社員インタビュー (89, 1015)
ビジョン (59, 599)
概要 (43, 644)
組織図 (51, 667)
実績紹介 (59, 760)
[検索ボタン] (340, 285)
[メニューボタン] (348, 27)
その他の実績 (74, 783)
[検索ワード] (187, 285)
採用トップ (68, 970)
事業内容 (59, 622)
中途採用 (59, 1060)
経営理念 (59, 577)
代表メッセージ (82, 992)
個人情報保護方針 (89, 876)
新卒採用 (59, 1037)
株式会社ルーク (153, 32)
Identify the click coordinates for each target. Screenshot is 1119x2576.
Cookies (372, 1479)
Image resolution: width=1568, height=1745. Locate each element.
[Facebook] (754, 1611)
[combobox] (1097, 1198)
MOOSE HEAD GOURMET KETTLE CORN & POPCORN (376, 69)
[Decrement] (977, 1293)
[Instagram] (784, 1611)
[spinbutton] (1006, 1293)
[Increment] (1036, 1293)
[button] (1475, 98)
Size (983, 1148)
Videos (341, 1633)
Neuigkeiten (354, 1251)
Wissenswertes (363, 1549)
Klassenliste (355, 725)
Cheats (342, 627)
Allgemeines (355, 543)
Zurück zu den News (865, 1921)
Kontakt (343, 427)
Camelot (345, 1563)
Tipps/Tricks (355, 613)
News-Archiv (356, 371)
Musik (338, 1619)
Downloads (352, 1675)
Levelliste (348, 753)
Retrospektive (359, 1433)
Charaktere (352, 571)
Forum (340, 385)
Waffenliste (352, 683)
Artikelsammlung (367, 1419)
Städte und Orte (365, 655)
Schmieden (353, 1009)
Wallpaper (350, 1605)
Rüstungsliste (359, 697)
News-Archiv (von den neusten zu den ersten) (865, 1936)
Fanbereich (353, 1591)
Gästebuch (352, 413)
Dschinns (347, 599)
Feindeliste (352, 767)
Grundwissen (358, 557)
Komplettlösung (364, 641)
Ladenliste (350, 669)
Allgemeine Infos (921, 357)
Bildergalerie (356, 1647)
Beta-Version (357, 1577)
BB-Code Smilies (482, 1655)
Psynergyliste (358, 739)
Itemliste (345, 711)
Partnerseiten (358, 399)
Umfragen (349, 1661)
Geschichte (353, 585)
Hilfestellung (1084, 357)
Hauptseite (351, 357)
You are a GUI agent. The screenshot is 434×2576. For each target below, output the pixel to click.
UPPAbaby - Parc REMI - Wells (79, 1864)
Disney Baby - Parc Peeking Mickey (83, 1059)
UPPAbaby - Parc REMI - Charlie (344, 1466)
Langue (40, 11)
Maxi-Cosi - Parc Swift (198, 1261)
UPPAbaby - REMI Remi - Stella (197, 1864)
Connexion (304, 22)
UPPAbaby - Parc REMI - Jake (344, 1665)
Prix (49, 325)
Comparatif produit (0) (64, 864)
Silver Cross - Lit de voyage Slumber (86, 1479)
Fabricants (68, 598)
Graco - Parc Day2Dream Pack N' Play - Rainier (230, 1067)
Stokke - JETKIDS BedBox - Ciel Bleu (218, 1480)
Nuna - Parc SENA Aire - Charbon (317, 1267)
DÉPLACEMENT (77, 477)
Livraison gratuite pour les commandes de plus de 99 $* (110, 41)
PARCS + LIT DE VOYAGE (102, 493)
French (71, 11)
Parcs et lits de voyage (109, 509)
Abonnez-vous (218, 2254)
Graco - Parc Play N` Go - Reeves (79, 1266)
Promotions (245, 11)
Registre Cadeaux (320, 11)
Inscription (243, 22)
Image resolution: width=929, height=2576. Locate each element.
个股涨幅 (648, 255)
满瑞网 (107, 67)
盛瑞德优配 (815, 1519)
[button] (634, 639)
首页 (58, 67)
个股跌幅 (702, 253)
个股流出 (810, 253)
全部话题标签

▬▬▬▬▬▬

» Directions for this task: Copy every line of the material above back out verbatim, in the same order.

» Right answer:
社員インタビュー (89, 1015)
ビジョン (59, 599)
概要 (43, 644)
組織図 (51, 667)
実績紹介 (59, 760)
[検索ボタン] (340, 285)
[メニューボタン] (348, 27)
その他の実績 (74, 783)
[検索ワード] (187, 285)
採用トップ (68, 970)
事業内容 (59, 622)
中途採用 (59, 1060)
経営理念 (59, 577)
代表メッセージ (82, 992)
個人情報保護方針 (89, 876)
新卒採用 (59, 1037)
株式会社ルーク (153, 32)
Identify the click coordinates for each target. Screenshot is 1119x2576.
Cookies (372, 1479)
Image resolution: width=1568, height=1745. Locate each element.
[Facebook] (754, 1611)
[combobox] (1097, 1198)
MOOSE HEAD GOURMET KETTLE CORN & POPCORN (376, 69)
[Decrement] (977, 1293)
[Instagram] (784, 1611)
[spinbutton] (1006, 1293)
[Increment] (1036, 1293)
[button] (1475, 98)
Size (983, 1148)
Videos (341, 1633)
Neuigkeiten (354, 1251)
Wissenswertes (363, 1549)
Klassenliste (355, 725)
Cheats (342, 627)
Allgemeines (355, 543)
Zurück zu den News (865, 1921)
Kontakt (343, 427)
Camelot (345, 1563)
Tipps/Tricks (355, 613)
News-Archiv (356, 371)
Musik (338, 1619)
Downloads (352, 1675)
Levelliste (348, 753)
Retrospektive (359, 1433)
Charaktere (352, 571)
Forum (340, 385)
Waffenliste (352, 683)
Artikelsammlung (367, 1419)
Städte und Orte (365, 655)
Schmieden (353, 1009)
Wallpaper (350, 1605)
Rüstungsliste (359, 697)
News-Archiv (von den neusten zu den ersten) (865, 1936)
Fanbereich (353, 1591)
Gästebuch (352, 413)
Dschinns (347, 599)
Feindeliste (352, 767)
Grundwissen (358, 557)
Komplettlösung (364, 641)
Ladenliste (350, 669)
Allgemeine Infos (921, 357)
Bildergalerie (356, 1647)
Beta-Version (357, 1577)
BB-Code Smilies (482, 1655)
Psynergyliste (358, 739)
Itemliste (345, 711)
Partnerseiten (358, 399)
Umfragen (349, 1661)
Geschichte (353, 585)
Hilfestellung (1084, 357)
Hauptseite (351, 357)
You are a GUI agent. The screenshot is 434×2576. For each target below, output the pixel to click.
UPPAbaby - Parc REMI - Wells (79, 1864)
Disney Baby - Parc Peeking Mickey (83, 1059)
UPPAbaby - Parc REMI - Charlie (344, 1466)
Langue (40, 11)
Maxi-Cosi - Parc Swift (198, 1261)
UPPAbaby - REMI Remi - Stella (197, 1864)
Connexion (304, 22)
UPPAbaby - Parc REMI - Jake (344, 1665)
Prix (49, 325)
Comparatif produit (0) (64, 864)
Silver Cross - Lit de voyage Slumber (86, 1479)
Fabricants (68, 598)
Graco - Parc Day2Dream Pack N' Play - Rainier (230, 1067)
Stokke - JETKIDS BedBox - Ciel Bleu (218, 1480)
Nuna - Parc SENA Aire - Charbon (317, 1267)
DÉPLACEMENT (77, 477)
Livraison gratuite pour les commandes de plus de 99 $* (110, 41)
PARCS + LIT DE VOYAGE (102, 493)
French (71, 11)
Parcs et lits de voyage (109, 509)
Abonnez-vous (218, 2254)
Graco - Parc Play N` Go - Reeves (79, 1266)
Promotions (245, 11)
Registre Cadeaux (320, 11)
Inscription (243, 22)
Image resolution: width=929, height=2576. Locate each element.
个股涨幅 (648, 255)
满瑞网 (107, 67)
盛瑞德优配 (815, 1519)
[button] (634, 639)
首页 (58, 67)
个股跌幅 (702, 253)
个股流出 (810, 253)
全部话题标签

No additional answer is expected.